Recent studies by Vanguard1 and others have cast doubt on the theory that boomer retirements will depress the equity markets. Among the factors cited are:

  • The retirement ages and retirement years of the baby boomer population will be spread out over time. This will tend to smooth out the buy and sell decisions of this group.
  • Low interest rates will provide an incentive for retirees to diversify further into stocks.
  • Even if US retiree holdings of stocks decline, foreign ownership of US equities, which has increased from 7.2% in 1990 to 20.6% in 2012, will help compensate for this decline.
  • The wealthier tend to save more. Vanguard estimates that the top 20% of boomers in net worth own 96% of the equities owned by the entire baby boomer population. This high net worth group generally does not need to sell stock to meet their short-term spending needs. Also, they tend to accumulate assets for their estates.
  • Longer expected life spans, resulting in increased cost of living, will create additional demand for equity investments to keep up with inflation.
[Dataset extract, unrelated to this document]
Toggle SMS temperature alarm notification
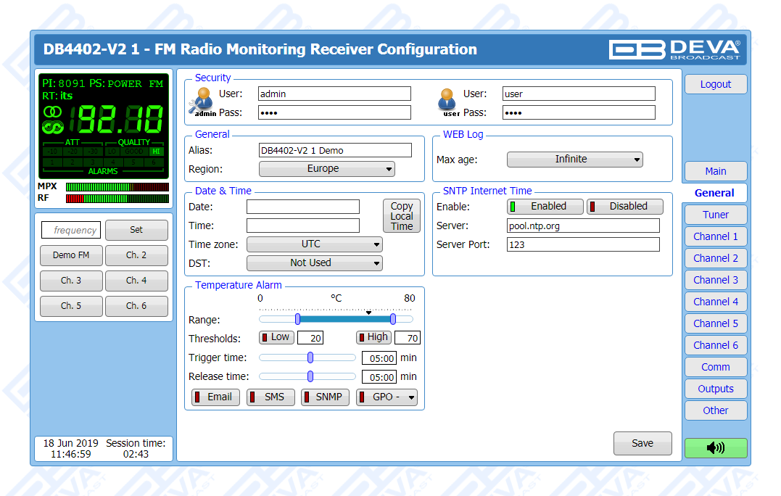This screenshot has width=781, height=496. [270, 397]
What could cause boomer retirements to have a negative effect on the stock market?

  • In the case of a global recession, foreign demand for US equities may decline as these investors become risk averse and sell their US holdings. In this instance, foreign ownership may not make up for a decline in U.S. retiree holdings.
  • A meaningful increase in U.S. interest rates (though not immediately likely) would cause a shift out of stocks into CDs and other fixed income investments.
  • A repeat of the 2008 market decline may cause retirees to become risk averse and shift out of stocks into cash.

In summary, there are many factors that impact the investment behavior of baby boomers in retirement. However, fears of a demographics-driven decline in the stock market do not appear warranted at present. Nevertheless, it remains to be seen how things will play out as future waves of retirees impact the financial markets.
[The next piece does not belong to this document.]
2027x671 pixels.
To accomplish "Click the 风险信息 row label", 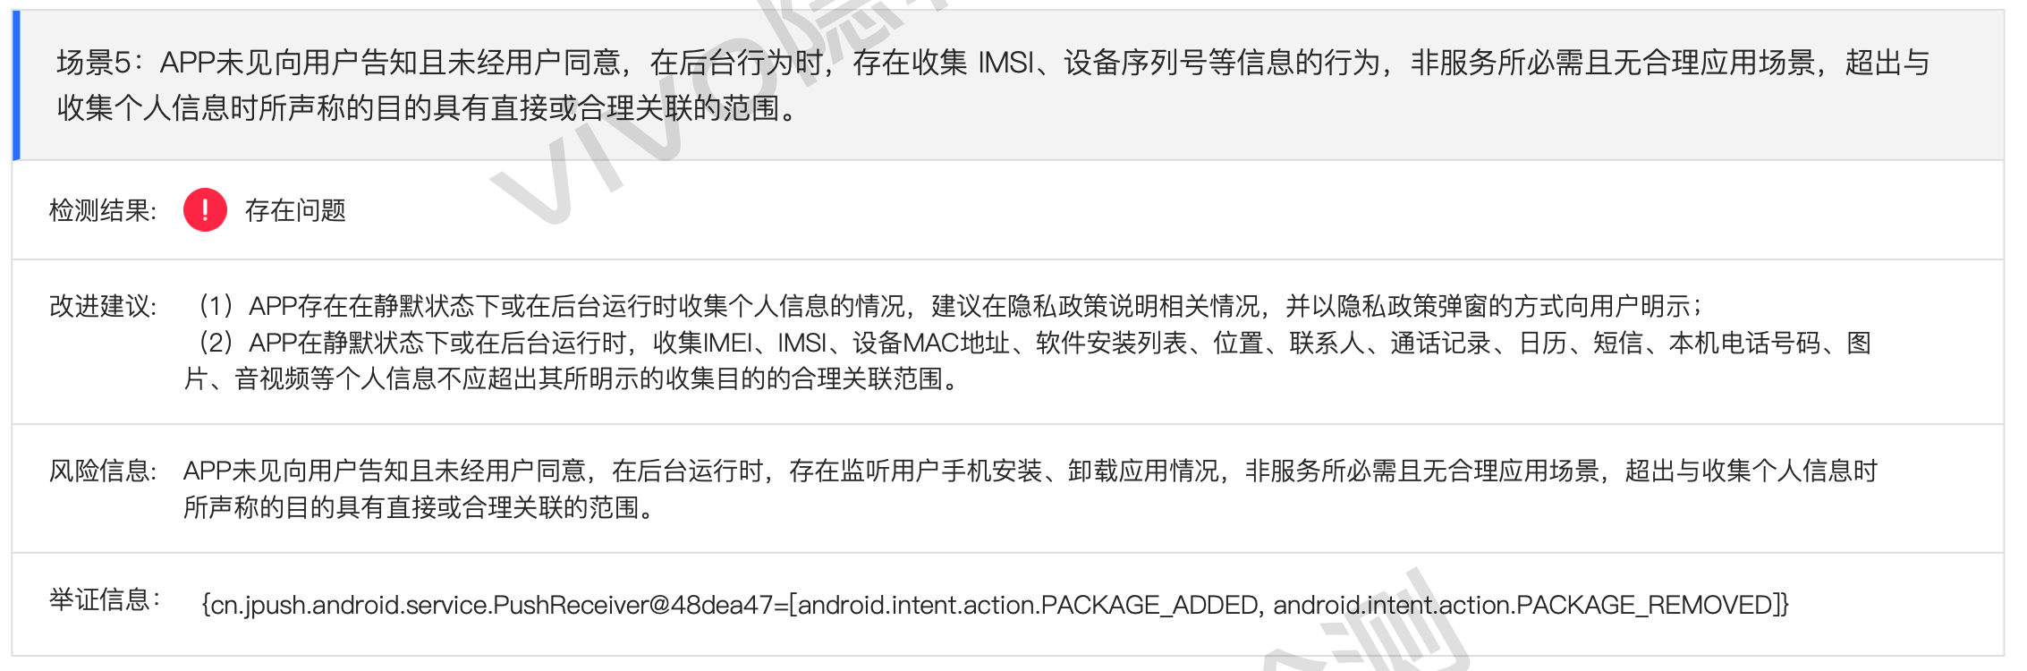I will 102,471.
1. 1. Wallick, Daniel W., Shanahan, Julieann and Christos Tasopoulos. “Baby Boomers and Equity Returns: Will a Boom in Retirees Lead to a Bust in Equity Returns?” Vanguard paper, October 2013.

NOTE: Information presented herein is for discussion and illustrative purposes only and is not a recommendation or an offer or solicitation to buy or sell any securities. Past performance is not a guarantee of future results.